*SUPPLIED MATERIAL*
########################################
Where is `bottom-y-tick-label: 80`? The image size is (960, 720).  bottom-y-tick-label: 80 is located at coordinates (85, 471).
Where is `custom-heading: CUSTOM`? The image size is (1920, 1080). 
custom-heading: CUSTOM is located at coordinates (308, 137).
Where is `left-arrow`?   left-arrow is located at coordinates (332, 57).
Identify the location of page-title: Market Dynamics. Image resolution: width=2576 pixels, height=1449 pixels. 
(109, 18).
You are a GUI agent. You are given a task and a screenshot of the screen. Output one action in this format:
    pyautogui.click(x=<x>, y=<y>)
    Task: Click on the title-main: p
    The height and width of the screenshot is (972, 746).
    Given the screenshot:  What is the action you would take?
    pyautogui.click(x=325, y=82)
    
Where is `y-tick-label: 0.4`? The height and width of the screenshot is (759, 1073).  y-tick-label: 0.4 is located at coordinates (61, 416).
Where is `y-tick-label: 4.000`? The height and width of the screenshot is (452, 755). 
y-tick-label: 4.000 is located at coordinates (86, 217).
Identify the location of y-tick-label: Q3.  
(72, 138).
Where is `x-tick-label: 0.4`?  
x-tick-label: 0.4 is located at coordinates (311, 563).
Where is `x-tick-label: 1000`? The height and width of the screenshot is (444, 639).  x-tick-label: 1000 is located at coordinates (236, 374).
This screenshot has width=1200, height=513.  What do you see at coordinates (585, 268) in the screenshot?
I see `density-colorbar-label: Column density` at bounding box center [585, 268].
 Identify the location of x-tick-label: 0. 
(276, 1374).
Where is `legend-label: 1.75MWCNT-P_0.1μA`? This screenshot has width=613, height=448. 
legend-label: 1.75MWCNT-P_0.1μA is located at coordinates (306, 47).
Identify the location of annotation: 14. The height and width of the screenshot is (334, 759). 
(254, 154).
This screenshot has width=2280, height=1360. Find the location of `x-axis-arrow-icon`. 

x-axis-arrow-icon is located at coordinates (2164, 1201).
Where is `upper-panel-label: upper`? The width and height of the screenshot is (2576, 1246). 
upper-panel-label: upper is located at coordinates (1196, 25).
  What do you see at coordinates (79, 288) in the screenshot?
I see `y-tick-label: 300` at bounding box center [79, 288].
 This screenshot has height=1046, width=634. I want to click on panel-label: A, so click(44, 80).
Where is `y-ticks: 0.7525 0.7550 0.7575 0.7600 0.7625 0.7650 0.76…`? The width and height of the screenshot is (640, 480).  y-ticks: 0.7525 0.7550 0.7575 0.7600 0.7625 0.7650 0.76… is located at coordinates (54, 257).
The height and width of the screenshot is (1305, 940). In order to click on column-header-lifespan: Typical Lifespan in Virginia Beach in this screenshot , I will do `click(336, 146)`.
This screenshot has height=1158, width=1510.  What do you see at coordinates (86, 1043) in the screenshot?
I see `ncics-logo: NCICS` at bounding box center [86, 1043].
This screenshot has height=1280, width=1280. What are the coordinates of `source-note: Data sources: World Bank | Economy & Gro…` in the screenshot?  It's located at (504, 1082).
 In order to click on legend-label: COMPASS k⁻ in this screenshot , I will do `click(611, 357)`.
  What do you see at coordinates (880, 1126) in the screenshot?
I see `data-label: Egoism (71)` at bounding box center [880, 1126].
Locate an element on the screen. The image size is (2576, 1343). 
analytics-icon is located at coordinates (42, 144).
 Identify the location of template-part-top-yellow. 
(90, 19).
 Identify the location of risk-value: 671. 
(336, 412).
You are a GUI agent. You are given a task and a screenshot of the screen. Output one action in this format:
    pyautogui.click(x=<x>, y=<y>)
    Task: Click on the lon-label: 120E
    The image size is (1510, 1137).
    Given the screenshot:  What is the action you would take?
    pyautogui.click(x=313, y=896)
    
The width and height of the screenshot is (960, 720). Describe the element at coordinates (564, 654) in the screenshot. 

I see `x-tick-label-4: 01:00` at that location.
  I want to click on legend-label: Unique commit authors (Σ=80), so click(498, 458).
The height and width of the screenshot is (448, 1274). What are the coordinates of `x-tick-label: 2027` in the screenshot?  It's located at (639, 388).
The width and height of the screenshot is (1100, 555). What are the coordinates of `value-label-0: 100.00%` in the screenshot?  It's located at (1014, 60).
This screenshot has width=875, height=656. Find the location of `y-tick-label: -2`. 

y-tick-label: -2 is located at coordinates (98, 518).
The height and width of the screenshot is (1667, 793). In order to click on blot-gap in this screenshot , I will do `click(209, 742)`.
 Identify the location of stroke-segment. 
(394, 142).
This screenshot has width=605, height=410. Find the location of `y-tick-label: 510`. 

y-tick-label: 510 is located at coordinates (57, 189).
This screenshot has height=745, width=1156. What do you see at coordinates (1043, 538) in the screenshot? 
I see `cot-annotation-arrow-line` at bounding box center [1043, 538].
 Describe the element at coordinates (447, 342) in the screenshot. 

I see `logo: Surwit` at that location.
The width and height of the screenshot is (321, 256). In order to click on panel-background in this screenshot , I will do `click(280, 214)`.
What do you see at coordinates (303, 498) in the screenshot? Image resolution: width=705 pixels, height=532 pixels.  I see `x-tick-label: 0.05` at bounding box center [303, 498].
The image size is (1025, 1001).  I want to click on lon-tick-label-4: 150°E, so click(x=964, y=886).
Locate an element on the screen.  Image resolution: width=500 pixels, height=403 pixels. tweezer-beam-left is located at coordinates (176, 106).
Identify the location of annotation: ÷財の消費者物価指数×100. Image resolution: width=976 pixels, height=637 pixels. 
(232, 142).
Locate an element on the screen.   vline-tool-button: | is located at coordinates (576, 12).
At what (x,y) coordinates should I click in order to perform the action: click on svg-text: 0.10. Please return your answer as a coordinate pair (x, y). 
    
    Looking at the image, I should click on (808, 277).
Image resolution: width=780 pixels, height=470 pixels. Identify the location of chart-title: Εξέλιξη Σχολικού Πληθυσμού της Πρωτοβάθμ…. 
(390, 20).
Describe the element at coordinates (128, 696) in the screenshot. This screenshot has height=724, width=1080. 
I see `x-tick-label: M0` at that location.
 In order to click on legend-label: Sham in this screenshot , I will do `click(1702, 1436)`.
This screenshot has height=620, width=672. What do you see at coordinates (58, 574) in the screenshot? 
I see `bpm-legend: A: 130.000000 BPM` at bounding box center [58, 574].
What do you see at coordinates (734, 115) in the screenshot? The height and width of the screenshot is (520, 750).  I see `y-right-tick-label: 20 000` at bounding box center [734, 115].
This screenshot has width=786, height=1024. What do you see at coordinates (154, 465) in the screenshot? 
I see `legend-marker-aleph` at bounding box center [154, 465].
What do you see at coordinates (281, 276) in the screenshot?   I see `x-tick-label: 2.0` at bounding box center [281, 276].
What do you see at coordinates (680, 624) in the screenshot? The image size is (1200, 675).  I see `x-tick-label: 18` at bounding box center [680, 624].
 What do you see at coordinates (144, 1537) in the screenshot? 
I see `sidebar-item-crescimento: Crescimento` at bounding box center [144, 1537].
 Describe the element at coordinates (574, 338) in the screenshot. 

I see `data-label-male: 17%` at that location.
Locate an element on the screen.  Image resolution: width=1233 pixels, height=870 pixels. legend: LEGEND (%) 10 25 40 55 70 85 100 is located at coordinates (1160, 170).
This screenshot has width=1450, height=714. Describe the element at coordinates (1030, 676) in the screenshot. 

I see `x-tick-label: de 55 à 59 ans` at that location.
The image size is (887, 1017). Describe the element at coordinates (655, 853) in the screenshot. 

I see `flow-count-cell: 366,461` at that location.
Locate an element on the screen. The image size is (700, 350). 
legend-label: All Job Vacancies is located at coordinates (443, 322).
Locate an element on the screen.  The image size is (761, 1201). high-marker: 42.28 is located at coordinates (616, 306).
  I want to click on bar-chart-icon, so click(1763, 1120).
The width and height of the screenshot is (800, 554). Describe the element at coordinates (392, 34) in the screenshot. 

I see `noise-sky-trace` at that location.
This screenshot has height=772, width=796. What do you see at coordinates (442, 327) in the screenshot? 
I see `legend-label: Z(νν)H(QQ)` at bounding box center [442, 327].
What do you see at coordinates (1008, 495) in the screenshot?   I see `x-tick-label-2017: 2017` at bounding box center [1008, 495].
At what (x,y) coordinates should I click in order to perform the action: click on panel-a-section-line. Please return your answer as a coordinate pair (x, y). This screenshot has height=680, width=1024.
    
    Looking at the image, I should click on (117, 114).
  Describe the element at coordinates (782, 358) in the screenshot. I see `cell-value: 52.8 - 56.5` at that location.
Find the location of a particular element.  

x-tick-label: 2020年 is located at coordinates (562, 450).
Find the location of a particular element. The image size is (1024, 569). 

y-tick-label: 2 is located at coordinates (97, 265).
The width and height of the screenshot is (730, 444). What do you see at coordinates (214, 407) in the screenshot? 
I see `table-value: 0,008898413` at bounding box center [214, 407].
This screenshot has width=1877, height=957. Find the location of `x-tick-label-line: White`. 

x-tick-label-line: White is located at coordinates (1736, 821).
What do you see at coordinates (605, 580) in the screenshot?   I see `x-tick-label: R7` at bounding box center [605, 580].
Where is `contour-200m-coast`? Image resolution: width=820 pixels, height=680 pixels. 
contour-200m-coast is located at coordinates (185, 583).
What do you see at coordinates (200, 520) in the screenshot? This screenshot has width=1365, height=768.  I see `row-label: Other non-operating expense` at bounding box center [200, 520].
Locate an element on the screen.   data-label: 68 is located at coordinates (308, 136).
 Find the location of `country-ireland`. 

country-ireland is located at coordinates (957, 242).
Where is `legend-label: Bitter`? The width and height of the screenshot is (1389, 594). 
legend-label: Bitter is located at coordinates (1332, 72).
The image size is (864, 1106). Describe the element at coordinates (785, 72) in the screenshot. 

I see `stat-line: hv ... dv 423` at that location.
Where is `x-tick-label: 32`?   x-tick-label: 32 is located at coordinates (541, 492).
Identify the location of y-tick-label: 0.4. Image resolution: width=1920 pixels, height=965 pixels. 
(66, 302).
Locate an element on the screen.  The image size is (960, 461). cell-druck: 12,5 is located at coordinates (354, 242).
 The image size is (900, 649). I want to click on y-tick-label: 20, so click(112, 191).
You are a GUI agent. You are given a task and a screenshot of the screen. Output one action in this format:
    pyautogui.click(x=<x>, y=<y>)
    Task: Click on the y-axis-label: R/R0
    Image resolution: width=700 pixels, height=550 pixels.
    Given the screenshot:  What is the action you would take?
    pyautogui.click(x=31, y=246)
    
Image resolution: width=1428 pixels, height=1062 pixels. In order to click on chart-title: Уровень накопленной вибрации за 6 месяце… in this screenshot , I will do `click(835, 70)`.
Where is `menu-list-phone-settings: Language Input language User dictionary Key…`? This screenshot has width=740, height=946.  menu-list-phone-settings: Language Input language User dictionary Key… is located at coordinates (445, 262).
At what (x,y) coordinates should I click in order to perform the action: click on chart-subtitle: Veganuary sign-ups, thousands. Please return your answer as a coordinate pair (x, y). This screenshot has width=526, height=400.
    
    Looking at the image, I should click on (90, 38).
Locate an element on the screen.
########################################
*WORK TO COMPLETE*
Print the rows above again exactly, from the line with "coordinates (54, 257)." to the line with "The height and width of the screenshot is (1305, 940).".

*OUTPUT FOR THIS EXERCISE*
Where is `y-ticks: 0.7525 0.7550 0.7575 0.7600 0.7625 0.7650 0.76…`? The width and height of the screenshot is (640, 480).  y-ticks: 0.7525 0.7550 0.7575 0.7600 0.7625 0.7650 0.76… is located at coordinates (54, 257).
The height and width of the screenshot is (1305, 940). In order to click on column-header-lifespan: Typical Lifespan in Virginia Beach in this screenshot , I will do `click(336, 146)`.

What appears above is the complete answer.